#### QUOTED PASSAGE:
================================
The number of women identified as domestic violence victims rose threefold in accident and emergency wards where staff underwent a special Women's Aid pilot training programme, a press conference was told yesterday.
Dr Mark Doyle, a consultant at Waterford Regional Hospital, said it now encountered one battered woman a week in its casualty ward, compared to 18 in the year before the pilot programme was introduced.
Without special training in the identification and treatment of such women, medical workers felt the problem was either untreatable or a social issue and thus outside their area of responsibility, he said. This tended to lead to "a mutual conspiracy of silence" among hospital staff and victims.
He was speaking at the launch of a formal Women's Aid training programme for A & E staff, based on the pilot programme which was introduced in nine hospitals in the Eastern and South Eastern Health Board areas last year. The initiative was launched after research found that, following a friend or relative, the person whom a woman experiencing abuse was most likely to disclose it to was her GP.
Ms Denise Charlton, director of Women's Aid, noted that, in the United States, battering by a partner was the single biggest reason for women being admitted to casualty units, accounting for between 22 per cent and 35 per cent of female admissions. A pilot study at St James's Hospital found that 119 women were admitted in 1993 due to an assault in the home, 46 of whom said it was part of a long history of abuse.
However, Ms Charlton said that "even if A & E staff know or suspect domestic violence, it is often ignored, because they do not know how to proceed". Worse still, hospital staff can discourage women from seeking help elsewhere by giving a negative or dismissive response.
================================
#### MATERIAL SUPPLIED:
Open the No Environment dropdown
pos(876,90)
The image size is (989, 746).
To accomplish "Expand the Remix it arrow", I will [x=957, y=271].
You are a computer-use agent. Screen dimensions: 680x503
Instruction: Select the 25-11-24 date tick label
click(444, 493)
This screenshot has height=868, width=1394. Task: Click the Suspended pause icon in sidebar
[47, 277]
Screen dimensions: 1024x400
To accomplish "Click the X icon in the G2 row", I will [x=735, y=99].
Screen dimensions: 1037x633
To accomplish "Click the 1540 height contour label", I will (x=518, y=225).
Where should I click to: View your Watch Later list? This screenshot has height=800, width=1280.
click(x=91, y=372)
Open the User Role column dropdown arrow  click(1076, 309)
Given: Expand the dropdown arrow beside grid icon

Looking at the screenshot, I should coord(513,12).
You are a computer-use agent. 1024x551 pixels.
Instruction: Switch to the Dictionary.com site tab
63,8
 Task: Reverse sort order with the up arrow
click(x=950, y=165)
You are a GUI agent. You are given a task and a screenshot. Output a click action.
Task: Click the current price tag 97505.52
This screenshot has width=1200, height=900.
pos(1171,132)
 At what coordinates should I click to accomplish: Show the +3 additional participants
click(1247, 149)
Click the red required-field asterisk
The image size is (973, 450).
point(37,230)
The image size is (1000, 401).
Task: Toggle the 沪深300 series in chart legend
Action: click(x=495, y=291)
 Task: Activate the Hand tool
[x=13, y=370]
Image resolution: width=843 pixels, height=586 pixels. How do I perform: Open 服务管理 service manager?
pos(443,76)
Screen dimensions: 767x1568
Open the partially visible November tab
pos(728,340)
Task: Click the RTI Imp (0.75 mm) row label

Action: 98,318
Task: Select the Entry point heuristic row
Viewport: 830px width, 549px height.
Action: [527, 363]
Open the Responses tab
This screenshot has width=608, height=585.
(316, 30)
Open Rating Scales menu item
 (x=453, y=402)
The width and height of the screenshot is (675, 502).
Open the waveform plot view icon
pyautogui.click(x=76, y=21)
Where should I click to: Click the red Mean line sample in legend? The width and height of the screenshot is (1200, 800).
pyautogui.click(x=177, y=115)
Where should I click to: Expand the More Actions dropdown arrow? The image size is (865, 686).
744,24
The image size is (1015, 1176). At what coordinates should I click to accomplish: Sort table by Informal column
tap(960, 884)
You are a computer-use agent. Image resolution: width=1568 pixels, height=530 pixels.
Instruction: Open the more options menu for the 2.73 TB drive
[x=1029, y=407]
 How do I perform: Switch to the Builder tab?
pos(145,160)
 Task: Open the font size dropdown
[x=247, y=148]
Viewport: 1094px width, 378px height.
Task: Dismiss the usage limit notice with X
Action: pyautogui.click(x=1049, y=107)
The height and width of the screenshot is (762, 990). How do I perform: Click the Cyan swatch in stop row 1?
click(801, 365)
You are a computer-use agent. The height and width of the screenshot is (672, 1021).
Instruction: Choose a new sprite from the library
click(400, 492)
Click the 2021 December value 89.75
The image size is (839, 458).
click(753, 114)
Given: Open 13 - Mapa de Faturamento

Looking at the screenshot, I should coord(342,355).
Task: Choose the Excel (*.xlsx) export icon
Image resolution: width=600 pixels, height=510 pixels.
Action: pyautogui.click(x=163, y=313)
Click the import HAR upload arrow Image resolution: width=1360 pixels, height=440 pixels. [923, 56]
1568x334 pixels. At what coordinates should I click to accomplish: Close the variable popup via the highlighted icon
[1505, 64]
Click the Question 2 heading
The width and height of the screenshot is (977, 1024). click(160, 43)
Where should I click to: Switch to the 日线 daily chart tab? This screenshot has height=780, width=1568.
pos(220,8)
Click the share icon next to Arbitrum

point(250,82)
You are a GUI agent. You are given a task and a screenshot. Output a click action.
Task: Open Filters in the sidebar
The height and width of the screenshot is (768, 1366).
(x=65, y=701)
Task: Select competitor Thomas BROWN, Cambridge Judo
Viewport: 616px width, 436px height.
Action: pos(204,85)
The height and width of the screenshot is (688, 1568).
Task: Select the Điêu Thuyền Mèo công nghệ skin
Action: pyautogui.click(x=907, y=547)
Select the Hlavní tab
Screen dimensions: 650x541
================================
#### YOUR OBJECTIVE:
Copy everything in the domestic violence article from "However, Ms Charlton" down to "or dismissive response.". The items come from a source separate from the article.

#### SOLUTION BELOW:
However, Ms Charlton said that "even if A & E staff know or suspect domestic violence, it is often ignored, because they do not know how to proceed". Worse still, hospital staff can discourage women from seeking help elsewhere by giving a negative or dismissive response.